Berliner Literaturpreis : Olga Martynova erhält den Berliner Literaturpreis

Die russische Autorin Olga Martynova lebt seit 1991 in Berlin. Nun wird die Schriftstellerin mit dem hochdotierten Berliner Literaturpreis geehrt, mit dem auch eine Gastprofessur an der FU verbunden ist. "Sie schreibt aus dem Mahlstrom der nachsozialistischen Ära", findet die Jury.
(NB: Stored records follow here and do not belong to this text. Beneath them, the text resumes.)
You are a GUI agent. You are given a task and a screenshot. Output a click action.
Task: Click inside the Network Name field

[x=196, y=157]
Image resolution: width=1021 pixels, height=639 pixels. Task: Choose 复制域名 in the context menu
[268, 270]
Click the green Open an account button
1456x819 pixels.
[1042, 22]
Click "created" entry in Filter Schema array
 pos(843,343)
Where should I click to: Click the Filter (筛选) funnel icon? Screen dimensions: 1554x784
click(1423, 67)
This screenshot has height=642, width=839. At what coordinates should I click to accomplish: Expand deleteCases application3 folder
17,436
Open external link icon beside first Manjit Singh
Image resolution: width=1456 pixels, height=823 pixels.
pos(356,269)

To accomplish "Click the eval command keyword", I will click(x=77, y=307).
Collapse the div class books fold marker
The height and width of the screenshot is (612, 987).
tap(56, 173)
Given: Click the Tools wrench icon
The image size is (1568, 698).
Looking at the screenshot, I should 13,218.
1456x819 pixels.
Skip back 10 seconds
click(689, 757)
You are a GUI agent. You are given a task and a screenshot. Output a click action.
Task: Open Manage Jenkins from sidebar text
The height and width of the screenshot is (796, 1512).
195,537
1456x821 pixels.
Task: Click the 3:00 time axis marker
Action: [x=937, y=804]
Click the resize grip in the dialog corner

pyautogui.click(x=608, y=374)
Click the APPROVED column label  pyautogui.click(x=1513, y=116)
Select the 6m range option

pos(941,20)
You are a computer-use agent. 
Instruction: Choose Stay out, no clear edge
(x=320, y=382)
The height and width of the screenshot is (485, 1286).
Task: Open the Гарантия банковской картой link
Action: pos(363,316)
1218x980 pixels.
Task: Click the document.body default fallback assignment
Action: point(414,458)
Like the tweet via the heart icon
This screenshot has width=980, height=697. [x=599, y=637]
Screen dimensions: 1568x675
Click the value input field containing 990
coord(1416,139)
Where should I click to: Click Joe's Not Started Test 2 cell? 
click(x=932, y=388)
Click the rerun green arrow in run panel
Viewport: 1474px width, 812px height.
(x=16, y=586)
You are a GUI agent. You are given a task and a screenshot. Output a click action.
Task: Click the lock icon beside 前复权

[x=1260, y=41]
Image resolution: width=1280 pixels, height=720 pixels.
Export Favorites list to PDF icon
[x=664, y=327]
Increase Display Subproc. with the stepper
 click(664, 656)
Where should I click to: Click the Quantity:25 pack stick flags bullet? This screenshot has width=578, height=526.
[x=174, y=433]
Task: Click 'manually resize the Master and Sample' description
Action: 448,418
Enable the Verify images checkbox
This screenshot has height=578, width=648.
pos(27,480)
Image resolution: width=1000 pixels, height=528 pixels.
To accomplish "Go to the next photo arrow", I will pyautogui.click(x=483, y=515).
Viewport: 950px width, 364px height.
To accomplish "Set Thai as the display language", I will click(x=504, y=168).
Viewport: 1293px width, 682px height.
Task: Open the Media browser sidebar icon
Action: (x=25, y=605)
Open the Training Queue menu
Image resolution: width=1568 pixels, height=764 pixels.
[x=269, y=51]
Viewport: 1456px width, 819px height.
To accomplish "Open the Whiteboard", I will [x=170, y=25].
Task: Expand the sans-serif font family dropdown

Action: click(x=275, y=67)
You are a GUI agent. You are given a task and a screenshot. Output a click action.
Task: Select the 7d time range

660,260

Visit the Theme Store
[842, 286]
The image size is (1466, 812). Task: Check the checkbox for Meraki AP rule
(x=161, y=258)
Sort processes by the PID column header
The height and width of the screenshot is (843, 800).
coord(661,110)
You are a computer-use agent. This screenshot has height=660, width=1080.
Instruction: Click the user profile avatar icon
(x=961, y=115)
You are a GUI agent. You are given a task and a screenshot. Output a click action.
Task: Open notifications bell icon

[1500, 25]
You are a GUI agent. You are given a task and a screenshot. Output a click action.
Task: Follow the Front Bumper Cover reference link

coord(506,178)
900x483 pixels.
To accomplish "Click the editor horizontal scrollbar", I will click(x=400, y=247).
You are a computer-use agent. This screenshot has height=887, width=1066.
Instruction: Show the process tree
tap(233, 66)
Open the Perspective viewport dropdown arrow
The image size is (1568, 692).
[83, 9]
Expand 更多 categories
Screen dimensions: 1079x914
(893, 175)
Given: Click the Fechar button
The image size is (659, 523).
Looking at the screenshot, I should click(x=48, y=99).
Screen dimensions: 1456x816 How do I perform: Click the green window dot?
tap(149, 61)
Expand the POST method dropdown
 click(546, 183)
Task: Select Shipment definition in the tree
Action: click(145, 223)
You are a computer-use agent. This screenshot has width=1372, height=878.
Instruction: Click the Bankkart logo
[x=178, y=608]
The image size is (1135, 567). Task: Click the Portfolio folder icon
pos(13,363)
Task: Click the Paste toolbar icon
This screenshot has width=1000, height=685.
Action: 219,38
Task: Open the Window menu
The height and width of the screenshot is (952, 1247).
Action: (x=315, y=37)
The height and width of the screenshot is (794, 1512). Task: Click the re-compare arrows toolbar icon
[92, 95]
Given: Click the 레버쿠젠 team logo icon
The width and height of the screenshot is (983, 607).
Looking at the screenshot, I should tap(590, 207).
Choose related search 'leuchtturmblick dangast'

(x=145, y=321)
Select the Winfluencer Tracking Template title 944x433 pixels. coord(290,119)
Olga Martynova bei der Verleihung des Ingeborg-Bachmann-Preises 2012 Foto: dpa
Olga Martynova bei der Verleihung des Ingeborg-Bachmann-Preises 2012Foto: dpa

Die Schriftstellerin Olga Martynova wird mit dem Berliner Literaturpreis ausgezeichnet. Die mit
30.000 Euro dotierte Ehrung wird jährlich von der Stiftung Preußische Seehandlung vergeben. Sie beinhaltet außerdem die Berufung der Freien Universität Berlin auf die „Heiner-Müller-Gastprofessur für deutschsprachige Poetik“. Martynova, die seit 1991 in Deutschland lebt und unter anderem auch im Tagesspiegel schrieb, wird die Dozentur im Sommersemester 2015 antreten.

Martynovas anarchischer Witz offenbart sich vor allem in ihrer Lyrik, so die Jury

Die Jury mit Peter-André Alt, Sonja Anders, Jens Bisky, Kristin Schulz und Thomas Wohlfahrt schreibt in der Begründung für ihre Preisvergabe an die 1962 bei Krasnojarsk geborene, in Leningrad aufgewachsene Schriftstellerin: "Die Spirale der Geschichte ruiniert die Zentren, indem sie sich durch die Randzonen mahlt. (Heiner Müller) Olga Martynova schreibt aus diesem Mahlstrom von Geschichte heraus, den die nach-sozialistische Ära ausmacht. Mit überbordender Phantasie und traumwandlerischer Leichtigkeit gelingt es ihr in ihren Romanen "Sogar Papageien überleben uns" (2010) und "Mörikes Schlüsselbein" (2013), gängige Themen wie Herkunft, Liebe oder Familie in ein trans-historisches Universum zwischen St. Petersburg, Berlin, Frankfurt, Chicago und Sibirien zu übersetzen, in das sich die Protagonisten fügen und finden und das dem Leser den eindimensionalen Plot verweigert."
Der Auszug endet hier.